Idarubicin (IDR) is one of the most effective, but also toxic drugs in the treatment of AML. The standard dose used in children and adults is 8-12 mg/m2 during induction.

PATIENTS AND METHODS

To improve outcome, we increased the IDR dose from 12 mg/m2 (standard dose in study AML-BFM 93), applied over three days during induction therapy (AIE = Ara-C, Idarubicin, Etoposide) to 14 mg/m2 in a pilot study including 17 patients (16 with de novo AML, one with secondary AML).

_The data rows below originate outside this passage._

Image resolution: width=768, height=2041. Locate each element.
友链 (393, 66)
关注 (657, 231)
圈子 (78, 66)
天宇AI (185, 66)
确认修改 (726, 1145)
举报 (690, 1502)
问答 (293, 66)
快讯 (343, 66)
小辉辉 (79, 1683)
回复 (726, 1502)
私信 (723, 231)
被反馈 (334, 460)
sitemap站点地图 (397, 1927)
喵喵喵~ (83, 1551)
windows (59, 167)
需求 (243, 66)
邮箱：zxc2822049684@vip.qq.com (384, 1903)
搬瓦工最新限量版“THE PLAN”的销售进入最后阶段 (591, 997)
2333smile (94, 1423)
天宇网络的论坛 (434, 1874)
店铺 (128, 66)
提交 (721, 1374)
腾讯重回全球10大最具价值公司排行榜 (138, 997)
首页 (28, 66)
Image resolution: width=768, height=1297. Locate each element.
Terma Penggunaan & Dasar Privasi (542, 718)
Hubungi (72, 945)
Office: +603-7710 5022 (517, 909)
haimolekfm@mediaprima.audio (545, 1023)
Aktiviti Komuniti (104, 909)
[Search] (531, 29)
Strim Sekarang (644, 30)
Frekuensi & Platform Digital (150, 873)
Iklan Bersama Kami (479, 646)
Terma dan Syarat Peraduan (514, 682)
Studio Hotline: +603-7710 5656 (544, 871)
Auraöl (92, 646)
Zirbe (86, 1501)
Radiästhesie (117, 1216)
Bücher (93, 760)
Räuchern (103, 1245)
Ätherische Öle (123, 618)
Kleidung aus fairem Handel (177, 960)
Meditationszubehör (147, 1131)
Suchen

Outcome and toxicities were compared with the other patients of study AML-BFM 93, treated with 3 x 12 mg/m2 IDR or 6 x 30 mg/m2 daunorubicin (DNR).

RESULTS

Patients of the pilot study achieved a good blast cell reduction in the bone marrow on day 15, a high CR rate of 94% and a low relapse rate (3/17 pts.), however, not significantly different to the IDR (12 mg/m2) group. Hematological toxicity was high, median duration until neutrophil recovery > 500/microliter was 25.0 (12-66) days, and similar to the IDR (12 mg/m2) and DNR groups. Duration of thrombocytopenia (time to > 20,000/microliter) was 21 (10-66) days in the pilot study compared to 19 (7-26) days in DNR patients (p = 0.08). Four of 17 pilot patients presented with severe WHO grades 3/4 of mucositis during induction. One patient died in long-lasting aplasia after the 3rd treatment block.

CONCLUSION

Results of this pilot study show that the IDR 14 mg/m2 regimen was effective but also toxic. According to our results which, however, are based on small patient numbers, an improved outcome compared to the IDR 12 mg/m2 regimen seems to be unlikely, therefore the possibly increased toxicity might not be acceptable.